• **BRIEF**
Print all entries word for word.

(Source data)
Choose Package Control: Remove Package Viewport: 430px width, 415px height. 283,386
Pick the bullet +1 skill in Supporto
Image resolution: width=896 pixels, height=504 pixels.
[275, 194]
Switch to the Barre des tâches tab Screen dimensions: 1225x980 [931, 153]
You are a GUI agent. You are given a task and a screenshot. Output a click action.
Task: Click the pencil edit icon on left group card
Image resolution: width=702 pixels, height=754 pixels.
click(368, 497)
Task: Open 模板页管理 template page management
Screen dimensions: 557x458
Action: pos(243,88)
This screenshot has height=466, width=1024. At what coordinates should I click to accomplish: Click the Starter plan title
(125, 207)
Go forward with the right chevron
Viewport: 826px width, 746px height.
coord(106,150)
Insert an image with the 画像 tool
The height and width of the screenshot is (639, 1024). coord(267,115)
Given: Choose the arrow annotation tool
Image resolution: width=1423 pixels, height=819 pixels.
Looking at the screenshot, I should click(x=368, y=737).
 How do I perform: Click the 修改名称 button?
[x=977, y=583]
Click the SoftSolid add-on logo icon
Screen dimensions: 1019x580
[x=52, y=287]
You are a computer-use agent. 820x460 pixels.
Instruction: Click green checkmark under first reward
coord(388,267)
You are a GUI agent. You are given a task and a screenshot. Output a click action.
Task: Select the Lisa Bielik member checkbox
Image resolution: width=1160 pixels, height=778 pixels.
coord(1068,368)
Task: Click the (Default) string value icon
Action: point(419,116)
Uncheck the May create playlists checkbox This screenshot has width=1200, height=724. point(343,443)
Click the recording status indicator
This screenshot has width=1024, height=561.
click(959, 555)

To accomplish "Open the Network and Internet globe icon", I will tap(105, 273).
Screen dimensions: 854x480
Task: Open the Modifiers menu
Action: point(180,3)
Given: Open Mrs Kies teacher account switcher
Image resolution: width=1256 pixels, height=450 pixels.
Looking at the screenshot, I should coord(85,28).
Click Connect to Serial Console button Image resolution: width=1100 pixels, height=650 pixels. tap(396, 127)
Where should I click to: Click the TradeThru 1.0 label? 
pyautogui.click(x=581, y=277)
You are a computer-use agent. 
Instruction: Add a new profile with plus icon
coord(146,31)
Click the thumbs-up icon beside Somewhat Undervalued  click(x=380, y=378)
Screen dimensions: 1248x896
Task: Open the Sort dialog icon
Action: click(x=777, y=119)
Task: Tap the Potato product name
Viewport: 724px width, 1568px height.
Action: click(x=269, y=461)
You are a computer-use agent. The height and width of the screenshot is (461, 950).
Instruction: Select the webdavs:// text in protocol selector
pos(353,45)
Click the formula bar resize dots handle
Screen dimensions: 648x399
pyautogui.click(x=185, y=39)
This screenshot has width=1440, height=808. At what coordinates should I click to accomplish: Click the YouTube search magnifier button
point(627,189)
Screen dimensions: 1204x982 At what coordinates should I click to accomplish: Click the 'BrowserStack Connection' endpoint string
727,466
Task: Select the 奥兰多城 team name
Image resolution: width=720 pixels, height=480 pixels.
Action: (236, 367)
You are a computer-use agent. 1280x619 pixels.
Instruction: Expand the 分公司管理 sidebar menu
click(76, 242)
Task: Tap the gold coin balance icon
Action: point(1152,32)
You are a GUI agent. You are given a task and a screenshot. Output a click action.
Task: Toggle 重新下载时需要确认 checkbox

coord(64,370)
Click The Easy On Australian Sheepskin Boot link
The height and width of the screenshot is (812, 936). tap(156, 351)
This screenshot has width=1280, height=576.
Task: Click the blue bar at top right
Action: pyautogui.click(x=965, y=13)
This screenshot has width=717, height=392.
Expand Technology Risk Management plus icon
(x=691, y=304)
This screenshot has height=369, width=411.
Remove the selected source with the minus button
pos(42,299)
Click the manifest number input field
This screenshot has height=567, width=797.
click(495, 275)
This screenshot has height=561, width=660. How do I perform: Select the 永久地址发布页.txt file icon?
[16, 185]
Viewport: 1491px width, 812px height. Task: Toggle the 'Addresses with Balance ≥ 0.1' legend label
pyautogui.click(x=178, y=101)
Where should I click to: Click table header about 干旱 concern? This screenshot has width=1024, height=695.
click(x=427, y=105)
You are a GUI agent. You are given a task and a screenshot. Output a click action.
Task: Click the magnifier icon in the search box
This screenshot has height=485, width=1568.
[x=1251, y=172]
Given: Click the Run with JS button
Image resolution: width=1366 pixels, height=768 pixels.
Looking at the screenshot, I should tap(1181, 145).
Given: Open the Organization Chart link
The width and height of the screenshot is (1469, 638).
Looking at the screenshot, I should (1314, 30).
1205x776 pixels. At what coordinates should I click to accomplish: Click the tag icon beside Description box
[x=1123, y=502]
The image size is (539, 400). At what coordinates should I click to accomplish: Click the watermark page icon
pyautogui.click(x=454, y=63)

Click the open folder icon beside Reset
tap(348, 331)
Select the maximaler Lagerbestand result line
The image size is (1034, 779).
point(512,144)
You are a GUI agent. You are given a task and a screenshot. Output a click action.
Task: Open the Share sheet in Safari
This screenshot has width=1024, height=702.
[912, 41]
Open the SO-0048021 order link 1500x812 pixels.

• **WRITTEN SOLUTION**
Choose Package Control: Remove Package Viewport: 430px width, 415px height. 283,386
Pick the bullet +1 skill in Supporto
Image resolution: width=896 pixels, height=504 pixels.
[275, 194]
Switch to the Barre des tâches tab Screen dimensions: 1225x980 [931, 153]
You are a GUI agent. You are given a task and a screenshot. Output a click action.
Task: Click the pencil edit icon on left group card
Image resolution: width=702 pixels, height=754 pixels.
click(368, 497)
Task: Open 模板页管理 template page management
Screen dimensions: 557x458
Action: pos(243,88)
This screenshot has height=466, width=1024. At what coordinates should I click to accomplish: Click the Starter plan title
(125, 207)
Go forward with the right chevron
Viewport: 826px width, 746px height.
coord(106,150)
Insert an image with the 画像 tool
The height and width of the screenshot is (639, 1024). coord(267,115)
Given: Choose the arrow annotation tool
Image resolution: width=1423 pixels, height=819 pixels.
Looking at the screenshot, I should click(x=368, y=737).
 How do I perform: Click the 修改名称 button?
[x=977, y=583]
Click the SoftSolid add-on logo icon
Screen dimensions: 1019x580
[x=52, y=287]
You are a computer-use agent. 820x460 pixels.
Instruction: Click green checkmark under first reward
coord(388,267)
You are a GUI agent. You are given a task and a screenshot. Output a click action.
Task: Select the Lisa Bielik member checkbox
Image resolution: width=1160 pixels, height=778 pixels.
coord(1068,368)
Task: Click the (Default) string value icon
Action: point(419,116)
Uncheck the May create playlists checkbox This screenshot has width=1200, height=724. point(343,443)
Click the recording status indicator
This screenshot has width=1024, height=561.
click(959, 555)

To accomplish "Open the Network and Internet globe icon", I will tap(105, 273).
Screen dimensions: 854x480
Task: Open the Modifiers menu
Action: point(180,3)
Given: Open Mrs Kies teacher account switcher
Image resolution: width=1256 pixels, height=450 pixels.
Looking at the screenshot, I should coord(85,28).
Click Connect to Serial Console button Image resolution: width=1100 pixels, height=650 pixels. tap(396, 127)
Where should I click to: Click the TradeThru 1.0 label? 
pyautogui.click(x=581, y=277)
You are a computer-use agent. 
Instruction: Add a new profile with plus icon
coord(146,31)
Click the thumbs-up icon beside Somewhat Undervalued  click(x=380, y=378)
Screen dimensions: 1248x896
Task: Open the Sort dialog icon
Action: click(x=777, y=119)
Task: Tap the Potato product name
Viewport: 724px width, 1568px height.
Action: click(x=269, y=461)
You are a computer-use agent. The height and width of the screenshot is (461, 950).
Instruction: Select the webdavs:// text in protocol selector
pos(353,45)
Click the formula bar resize dots handle
Screen dimensions: 648x399
pyautogui.click(x=185, y=39)
This screenshot has width=1440, height=808. At what coordinates should I click to accomplish: Click the YouTube search magnifier button
point(627,189)
Screen dimensions: 1204x982 At what coordinates should I click to accomplish: Click the 'BrowserStack Connection' endpoint string
727,466
Task: Select the 奥兰多城 team name
Image resolution: width=720 pixels, height=480 pixels.
Action: (236, 367)
You are a computer-use agent. 1280x619 pixels.
Instruction: Expand the 分公司管理 sidebar menu
click(76, 242)
Task: Tap the gold coin balance icon
Action: point(1152,32)
You are a GUI agent. You are given a task and a screenshot. Output a click action.
Task: Toggle 重新下载时需要确认 checkbox

coord(64,370)
Click The Easy On Australian Sheepskin Boot link
The height and width of the screenshot is (812, 936). tap(156, 351)
This screenshot has width=1280, height=576.
Task: Click the blue bar at top right
Action: pyautogui.click(x=965, y=13)
This screenshot has width=717, height=392.
Expand Technology Risk Management plus icon
(x=691, y=304)
This screenshot has height=369, width=411.
Remove the selected source with the minus button
pos(42,299)
Click the manifest number input field
This screenshot has height=567, width=797.
click(495, 275)
This screenshot has height=561, width=660. How do I perform: Select the 永久地址发布页.txt file icon?
[16, 185]
Viewport: 1491px width, 812px height. Task: Toggle the 'Addresses with Balance ≥ 0.1' legend label
pyautogui.click(x=178, y=101)
Where should I click to: Click table header about 干旱 concern? This screenshot has width=1024, height=695.
click(x=427, y=105)
You are a GUI agent. You are given a task and a screenshot. Output a click action.
Task: Click the magnifier icon in the search box
This screenshot has height=485, width=1568.
[x=1251, y=172]
Given: Click the Run with JS button
Image resolution: width=1366 pixels, height=768 pixels.
Looking at the screenshot, I should tap(1181, 145).
Given: Open the Organization Chart link
The width and height of the screenshot is (1469, 638).
Looking at the screenshot, I should (1314, 30).
1205x776 pixels. At what coordinates should I click to accomplish: Click the tag icon beside Description box
[x=1123, y=502]
The image size is (539, 400). At what coordinates should I click to accomplish: Click the watermark page icon
pyautogui.click(x=454, y=63)

Click the open folder icon beside Reset
tap(348, 331)
Select the maximaler Lagerbestand result line
The image size is (1034, 779).
point(512,144)
You are a GUI agent. You are given a task and a screenshot. Output a click action.
Task: Open the Share sheet in Safari
This screenshot has width=1024, height=702.
[912, 41]
Open the SO-0048021 order link 1500x812 pixels.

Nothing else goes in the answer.